━━━━━ Source material ━━━━━
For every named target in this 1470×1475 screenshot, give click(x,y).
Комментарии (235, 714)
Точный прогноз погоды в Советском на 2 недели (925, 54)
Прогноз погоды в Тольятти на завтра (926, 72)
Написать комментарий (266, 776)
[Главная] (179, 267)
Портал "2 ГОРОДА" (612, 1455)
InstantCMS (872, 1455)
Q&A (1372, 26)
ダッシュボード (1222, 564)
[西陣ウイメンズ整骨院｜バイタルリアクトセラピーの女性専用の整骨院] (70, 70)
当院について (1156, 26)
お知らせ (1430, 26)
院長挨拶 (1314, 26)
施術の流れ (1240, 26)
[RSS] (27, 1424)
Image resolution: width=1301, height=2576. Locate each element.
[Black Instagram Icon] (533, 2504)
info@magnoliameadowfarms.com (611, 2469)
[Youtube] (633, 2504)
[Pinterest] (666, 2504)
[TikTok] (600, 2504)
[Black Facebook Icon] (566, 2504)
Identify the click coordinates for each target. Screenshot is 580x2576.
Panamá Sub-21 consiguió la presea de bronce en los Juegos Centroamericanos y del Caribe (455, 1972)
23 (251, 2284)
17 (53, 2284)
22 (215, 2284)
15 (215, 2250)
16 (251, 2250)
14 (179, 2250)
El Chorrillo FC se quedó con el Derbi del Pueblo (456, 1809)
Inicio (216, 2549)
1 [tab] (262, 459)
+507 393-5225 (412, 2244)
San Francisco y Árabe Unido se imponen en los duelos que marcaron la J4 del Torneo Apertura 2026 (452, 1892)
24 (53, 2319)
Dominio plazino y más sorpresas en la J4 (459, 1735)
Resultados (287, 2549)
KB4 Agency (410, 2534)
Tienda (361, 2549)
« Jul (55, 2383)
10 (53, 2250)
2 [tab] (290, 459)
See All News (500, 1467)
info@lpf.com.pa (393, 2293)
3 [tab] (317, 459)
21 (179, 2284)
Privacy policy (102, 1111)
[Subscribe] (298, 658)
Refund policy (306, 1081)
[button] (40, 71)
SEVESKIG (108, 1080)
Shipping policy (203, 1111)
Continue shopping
━━━━━
**What this task involves**
Please return the records above in their exact form.

**Answer area**
For every named target in this 1470×1475 screenshot, give click(x,y).
Комментарии (235, 714)
Точный прогноз погоды в Советском на 2 недели (925, 54)
Прогноз погоды в Тольятти на завтра (926, 72)
Написать комментарий (266, 776)
[Главная] (179, 267)
Портал "2 ГОРОДА" (612, 1455)
InstantCMS (872, 1455)
Q&A (1372, 26)
ダッシュボード (1222, 564)
[西陣ウイメンズ整骨院｜バイタルリアクトセラピーの女性専用の整骨院] (70, 70)
当院について (1156, 26)
お知らせ (1430, 26)
院長挨拶 (1314, 26)
施術の流れ (1240, 26)
[RSS] (27, 1424)
Image resolution: width=1301, height=2576. Locate each element.
[Black Instagram Icon] (533, 2504)
info@magnoliameadowfarms.com (611, 2469)
[Youtube] (633, 2504)
[Pinterest] (666, 2504)
[TikTok] (600, 2504)
[Black Facebook Icon] (566, 2504)
Identify the click coordinates for each target. Screenshot is 580x2576.
Panamá Sub-21 consiguió la presea de bronce en los Juegos Centroamericanos y del Caribe (455, 1972)
23 (251, 2284)
17 (53, 2284)
22 (215, 2284)
15 (215, 2250)
16 (251, 2250)
14 (179, 2250)
El Chorrillo FC se quedó con el Derbi del Pueblo (456, 1809)
Inicio (216, 2549)
1 [tab] (262, 459)
+507 393-5225 (412, 2244)
San Francisco y Árabe Unido se imponen en los duelos que marcaron la J4 del Torneo Apertura 2026 (452, 1892)
24 (53, 2319)
Dominio plazino y más sorpresas en la J4 (459, 1735)
Resultados (287, 2549)
KB4 Agency (410, 2534)
Tienda (361, 2549)
« Jul (55, 2383)
10 (53, 2250)
2 [tab] (290, 459)
See All News (500, 1467)
info@lpf.com.pa (393, 2293)
3 [tab] (317, 459)
21 (179, 2284)
Privacy policy (102, 1111)
[Subscribe] (298, 658)
Refund policy (306, 1081)
[button] (40, 71)
SEVESKIG (108, 1080)
Shipping policy (203, 1111)
Continue shopping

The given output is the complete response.